ChargeSim just turned 5 years old, and reflecting I have learned a few things along way.
I started the company when I saw how oversized some fleet charging installations were, simply because there wasn’t a good way to calculate what was really needed – so we made the calculator. We are still focused on that today, and after hundreds of customer projects and over 70k simulations, we are making fleet e-mobility cheaper and easier.
- Initially I had expected a much faster #emobility transition, but in practice it is limited by asset lifecycles. Previously I started in the lighting industry in 2011, when the first LED bulbs were launched. By 2018, when I returned to e-mobility, LED lighting dominated the market; and I had assumed a fast transition for e-mobility too. Light bulbs however are cheap and were replaced every 6 months. Smart phones became standard within a few years, but again that is a short product lifecycle. Cars, trucks and buses live 6-20 years, and typically have 5-year product development cycles, so the transition is much slower. At this point, I am confident that when I reach retirement age, virtually all cars/buses/trucks will be electric.
This is an essential message for anybody asking for 100% electric by year 20xx Getting to 100% electric new vehicles will take most of a decade simply because of development time. Getting to a 100% electric fleet will take that, plus the lifetime of the vehicles, if you don’t want to throw out vehicles with usable life left.
- When I started with the first clients, I had to explain how electricity is priced, with time of day plus demand charges, and how that makes smart charging valuable. Most clients are now well aware of that, and the questions are on how much can be saved with better smart charging and how much yard management is needed.
- It is very powerful to keep the shortest possible path from users to software developers, so the developer can understand not just what is asked for, but why it is needed and where the value comes from. Every extra step in the chain adds hours of alignment meetings, days of extra development work building the wrong thing and weeks of customer dissatisfaction.
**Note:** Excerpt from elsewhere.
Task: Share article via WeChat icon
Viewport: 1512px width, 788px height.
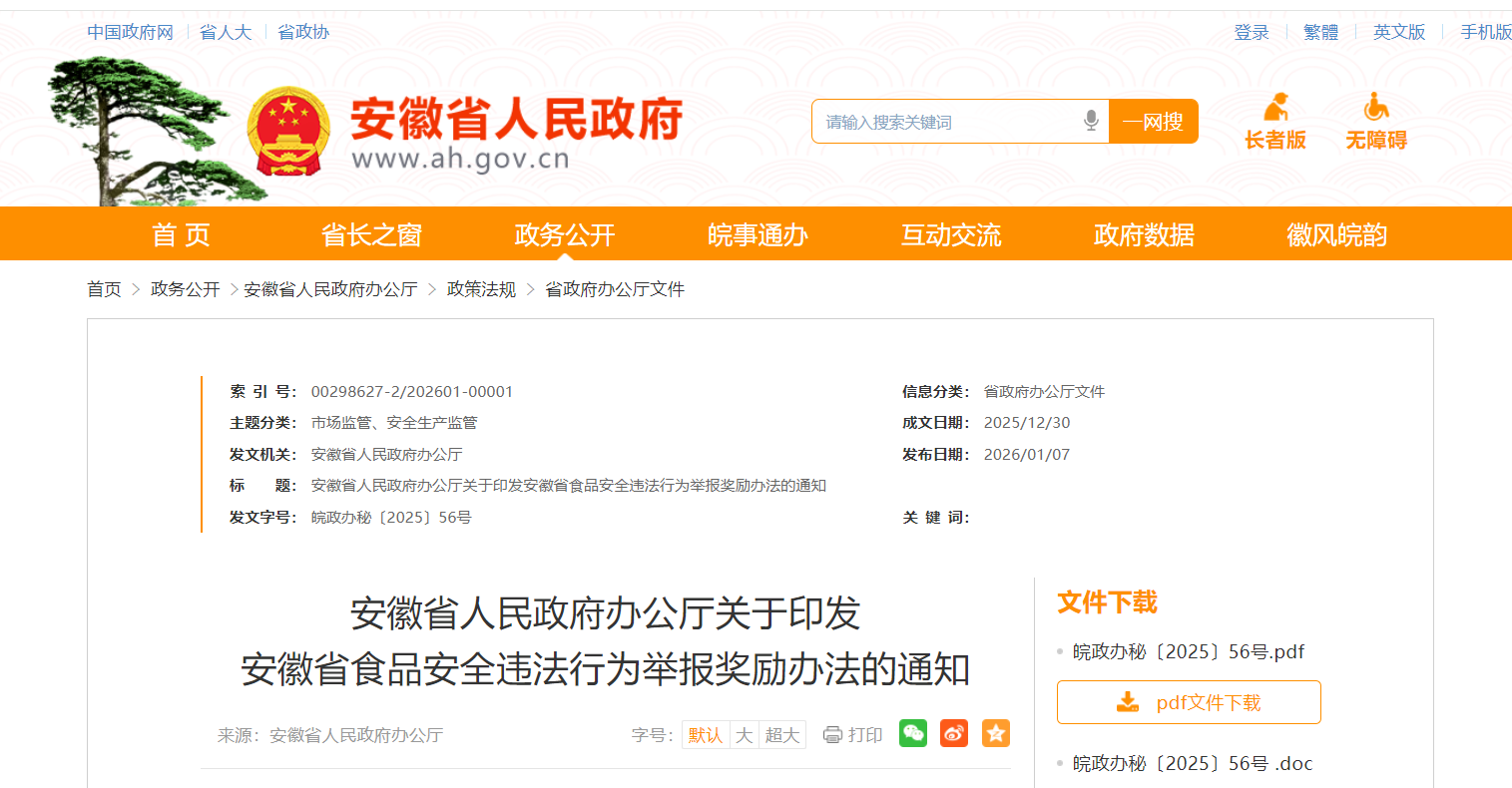Action: click(912, 733)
I found one of the earliest screen shots of ChargeSim from 2019. On the one hand it lacks graphic design and refinement, but many of the key elements are there. The first versions were very manual, requiring command line tools, complex script files, and creating plots in separate tools. Today we are totally cloud based with a strong UI letting users’ input, simulate and visualize their scenarios, ultimately helping them put in the right equipment and lowering costs.